THE PROBLEM:
The copy you give must match the records exactly, except that it holds no images.

********************

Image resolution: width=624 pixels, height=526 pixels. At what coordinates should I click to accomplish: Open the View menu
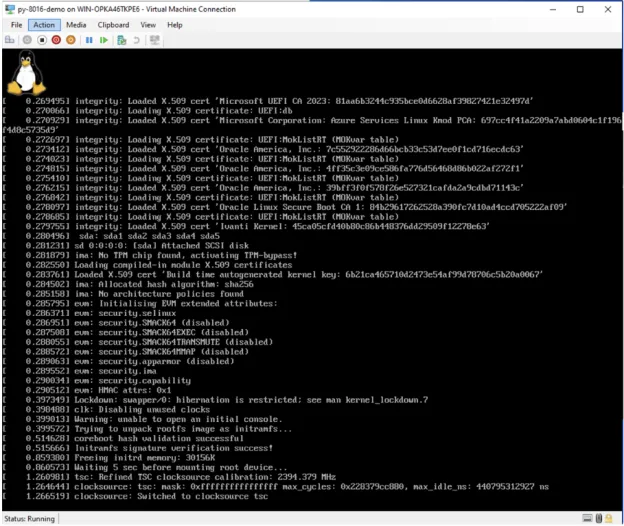[148, 25]
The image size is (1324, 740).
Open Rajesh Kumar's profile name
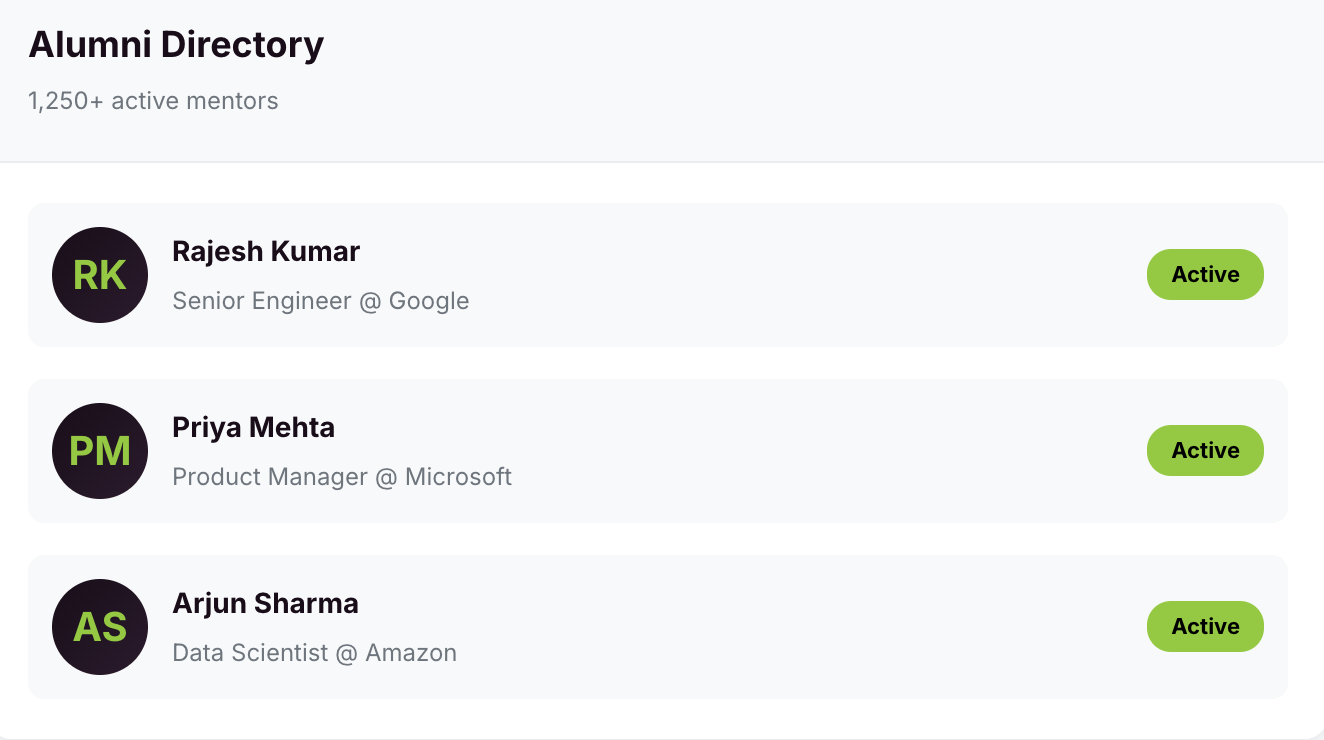pyautogui.click(x=266, y=251)
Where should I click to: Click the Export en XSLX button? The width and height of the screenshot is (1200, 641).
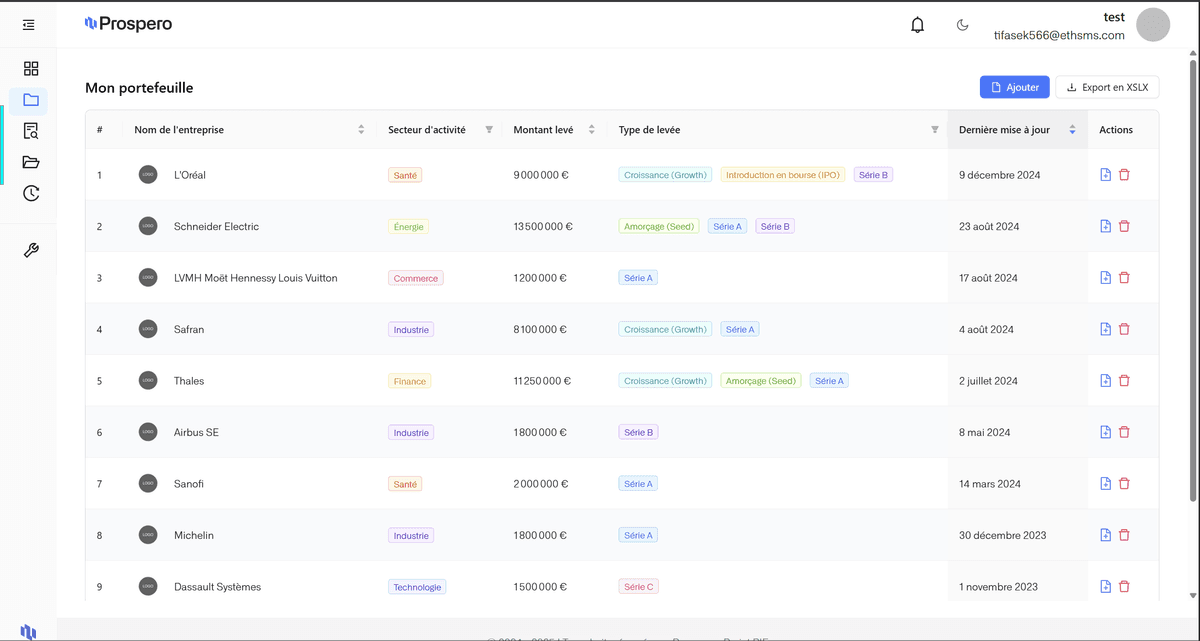click(1107, 87)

********************

RESPONSE TO THIS EXERCISE:
Image resolution: width=624 pixels, height=526 pixels. At what coordinates should I click to accomplish: Open the View menu
[148, 25]
The image size is (1324, 740).
Open Rajesh Kumar's profile name
pyautogui.click(x=266, y=251)
Where should I click to: Click the Export en XSLX button? The width and height of the screenshot is (1200, 641).
click(1107, 87)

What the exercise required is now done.